I went to the experts. They ran their tests. They told me I was healthy. Nothing wrong at all, except the whine in my skull that scraped like glass.
A week later, it began invading my thoughts. The moment the idea of a story flickered, the sound surged. Notes were gone before I touched a string. Sentences dead before the keys were struck.
I learned to control it. When I felt something creative, I pushed it away. I stopped writing. I stopped making music. I stopped being what made me feel whole. It left a hollow shell. Quiet. Observant. But devoid of thought. Devoid of my soul.
That seemed to make it worse. It invaded my dreams. I didn’t drift into fantastical places, or watch in wonder while my subconscious guided me to the next story. I dreamed only of the whistle. A single note stretched across the night, threads pulled until the canvas tore inside my skull. The pain worse than waking. Enough to make me fear sleep itself.
Now, my wife notices. The sunken eyes, the seams beneath them deepening. A short fuse, temper fraying at the edges. She knows the doctors won’t help; they found nothing wrong.
I try to laugh it off. To make some sarcastic remark.
The scream splits me open.
I open my mouth, but no words come. Only the scream. She stares at me, horrified, because she hears it too.
The words I mean to say rise out as smoke, curling like ash from a fire. They drift across the room, pulled toward the dark corner. Every noun. Every verb. Adjectives, too. Spelled out for her to see, letters unwinding in the air before vanishing into the dark.
The dark bends wrong. A shape peeling loose from the corner.

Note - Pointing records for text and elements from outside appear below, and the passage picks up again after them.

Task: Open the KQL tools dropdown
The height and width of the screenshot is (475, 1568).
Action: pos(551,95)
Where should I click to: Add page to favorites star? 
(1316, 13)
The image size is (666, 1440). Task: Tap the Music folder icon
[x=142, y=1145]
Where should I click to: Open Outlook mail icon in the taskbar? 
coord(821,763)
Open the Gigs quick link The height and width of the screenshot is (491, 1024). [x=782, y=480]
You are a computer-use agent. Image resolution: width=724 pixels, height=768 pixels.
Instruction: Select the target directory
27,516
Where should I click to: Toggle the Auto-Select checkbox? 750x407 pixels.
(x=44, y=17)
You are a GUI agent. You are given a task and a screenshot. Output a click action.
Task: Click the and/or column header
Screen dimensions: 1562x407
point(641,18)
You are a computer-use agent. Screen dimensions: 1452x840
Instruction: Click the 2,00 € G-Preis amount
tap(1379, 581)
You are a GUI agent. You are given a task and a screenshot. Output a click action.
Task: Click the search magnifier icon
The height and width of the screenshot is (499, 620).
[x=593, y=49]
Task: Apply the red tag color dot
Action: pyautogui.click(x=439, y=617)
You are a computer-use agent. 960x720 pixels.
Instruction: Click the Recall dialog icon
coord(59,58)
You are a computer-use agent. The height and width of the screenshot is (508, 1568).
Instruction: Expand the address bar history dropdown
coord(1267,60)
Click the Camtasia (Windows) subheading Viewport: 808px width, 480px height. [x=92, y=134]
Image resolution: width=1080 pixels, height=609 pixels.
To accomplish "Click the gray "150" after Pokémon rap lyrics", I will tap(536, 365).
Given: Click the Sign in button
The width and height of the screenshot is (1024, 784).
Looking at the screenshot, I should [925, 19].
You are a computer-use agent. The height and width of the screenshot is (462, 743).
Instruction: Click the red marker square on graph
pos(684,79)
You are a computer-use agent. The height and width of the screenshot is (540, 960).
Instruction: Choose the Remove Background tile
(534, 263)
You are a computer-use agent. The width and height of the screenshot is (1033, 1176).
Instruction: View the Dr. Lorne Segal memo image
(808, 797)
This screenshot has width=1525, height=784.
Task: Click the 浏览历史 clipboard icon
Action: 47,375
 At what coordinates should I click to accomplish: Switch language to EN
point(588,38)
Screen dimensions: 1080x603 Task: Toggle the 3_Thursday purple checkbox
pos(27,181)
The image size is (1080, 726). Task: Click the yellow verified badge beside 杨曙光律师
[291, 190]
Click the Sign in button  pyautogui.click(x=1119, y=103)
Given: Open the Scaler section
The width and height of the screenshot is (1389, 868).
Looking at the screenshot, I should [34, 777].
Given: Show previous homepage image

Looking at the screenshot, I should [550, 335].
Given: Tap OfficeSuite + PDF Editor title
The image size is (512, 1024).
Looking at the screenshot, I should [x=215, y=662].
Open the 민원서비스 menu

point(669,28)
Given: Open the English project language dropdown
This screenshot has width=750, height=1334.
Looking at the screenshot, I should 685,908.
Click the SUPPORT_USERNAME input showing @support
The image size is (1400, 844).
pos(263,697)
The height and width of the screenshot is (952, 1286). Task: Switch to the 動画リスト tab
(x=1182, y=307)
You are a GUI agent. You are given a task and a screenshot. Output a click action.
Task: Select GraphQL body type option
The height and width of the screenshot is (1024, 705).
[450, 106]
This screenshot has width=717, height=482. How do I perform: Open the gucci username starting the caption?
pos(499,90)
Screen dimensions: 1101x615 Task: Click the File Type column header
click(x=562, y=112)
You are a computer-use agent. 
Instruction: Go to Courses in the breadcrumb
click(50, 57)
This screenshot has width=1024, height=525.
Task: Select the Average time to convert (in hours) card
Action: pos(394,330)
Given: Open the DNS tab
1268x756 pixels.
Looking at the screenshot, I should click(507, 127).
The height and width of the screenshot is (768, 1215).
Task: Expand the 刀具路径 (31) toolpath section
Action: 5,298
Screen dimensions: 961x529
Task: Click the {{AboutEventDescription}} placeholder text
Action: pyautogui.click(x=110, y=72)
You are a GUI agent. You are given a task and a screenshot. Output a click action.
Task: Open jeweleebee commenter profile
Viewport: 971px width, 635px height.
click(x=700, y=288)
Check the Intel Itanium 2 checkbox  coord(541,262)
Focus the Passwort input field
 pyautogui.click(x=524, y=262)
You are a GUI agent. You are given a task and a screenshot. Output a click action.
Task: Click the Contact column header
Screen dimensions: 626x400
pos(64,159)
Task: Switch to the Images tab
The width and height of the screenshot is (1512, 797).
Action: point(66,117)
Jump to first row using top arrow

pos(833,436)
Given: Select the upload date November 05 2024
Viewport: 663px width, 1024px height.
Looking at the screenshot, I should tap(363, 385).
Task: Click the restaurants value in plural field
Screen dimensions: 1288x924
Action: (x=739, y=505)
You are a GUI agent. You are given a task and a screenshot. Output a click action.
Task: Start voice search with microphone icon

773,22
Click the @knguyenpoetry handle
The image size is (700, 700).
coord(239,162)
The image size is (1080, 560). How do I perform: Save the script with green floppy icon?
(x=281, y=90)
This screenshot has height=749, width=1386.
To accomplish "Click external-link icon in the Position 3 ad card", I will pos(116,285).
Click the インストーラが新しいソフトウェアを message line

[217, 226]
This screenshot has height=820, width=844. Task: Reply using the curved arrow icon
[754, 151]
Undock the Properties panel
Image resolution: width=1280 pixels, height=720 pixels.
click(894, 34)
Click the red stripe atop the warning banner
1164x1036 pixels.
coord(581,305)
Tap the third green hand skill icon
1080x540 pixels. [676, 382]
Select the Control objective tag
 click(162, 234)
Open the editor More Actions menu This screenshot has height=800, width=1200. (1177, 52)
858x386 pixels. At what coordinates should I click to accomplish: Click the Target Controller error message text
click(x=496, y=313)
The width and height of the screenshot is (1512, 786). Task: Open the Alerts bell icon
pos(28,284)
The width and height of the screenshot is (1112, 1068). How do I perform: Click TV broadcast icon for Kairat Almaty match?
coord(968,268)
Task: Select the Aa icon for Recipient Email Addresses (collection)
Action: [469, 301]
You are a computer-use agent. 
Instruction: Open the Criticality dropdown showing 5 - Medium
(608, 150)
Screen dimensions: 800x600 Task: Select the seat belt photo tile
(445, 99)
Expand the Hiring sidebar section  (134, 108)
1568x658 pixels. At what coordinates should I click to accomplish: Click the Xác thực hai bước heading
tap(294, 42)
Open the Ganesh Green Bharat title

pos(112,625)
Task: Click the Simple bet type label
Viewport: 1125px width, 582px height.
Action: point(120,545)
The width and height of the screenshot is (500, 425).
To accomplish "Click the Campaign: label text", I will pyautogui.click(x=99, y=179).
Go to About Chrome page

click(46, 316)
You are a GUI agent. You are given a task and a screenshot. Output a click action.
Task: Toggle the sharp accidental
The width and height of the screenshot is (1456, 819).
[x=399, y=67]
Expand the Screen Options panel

It steps forward on wasted limbs, skin stretched thin as parchment. Veins crawl beneath, but not blood—ink, black and restless. Letters scurry through them like insects. My words. Sentences I once wrote, stuttering under its skin as though desperate to escape.
Its jaw splits wide, tearing too far, lips shredding at the corners. The teeth—unnaturally white, dulled by their feast—catch the lamplight and glimmer. From that maw pours the scream—my scream—an unbroken note that rattles the glass, shudders the floorboards.
The body is built of everything I ever tried to create.
Kindergarten fingerpaints smeared into sinew. The clay pot I made for my mother in third grade, warped into a ribcage. That essay on Roughing It from high school, torn and stretched into skin. A collage of the photographs I took on vacation last year worn like vambraces.
Margins for skin, red ink slashed into veins. Revisions stitched over muscle, whole pages torn into ligaments. Staves of my music warped into bone. Adjectives blistering across its chest, verbs twitching along its arms. My language, my music, stolen and rewoven into a banshee of sound.
It doesn’t lunge. It doesn’t claw. It only stares. Eyes wet. Hollow. Mouth screaming, as more words strip themselves from my throat and drift to join its festering flesh.
She sees the hollowing, my soul coming unstitched. She puts a hand on my withering arm and says, maybe you should take a break.
And when I have nothing left to give, with the ink fading, the last embers failing, I open my mouth to tell it no, but nothing comes. The silence isn’t mine anymore.
I love the imagery of the monster. Really well crafted.
I really like this. I was going to guess the fear of loosing your creativity but I see you answered that already.
I completely get the fear. I usually edit my comments a few times before posting. Kind of crazy how eager for perfection we can be.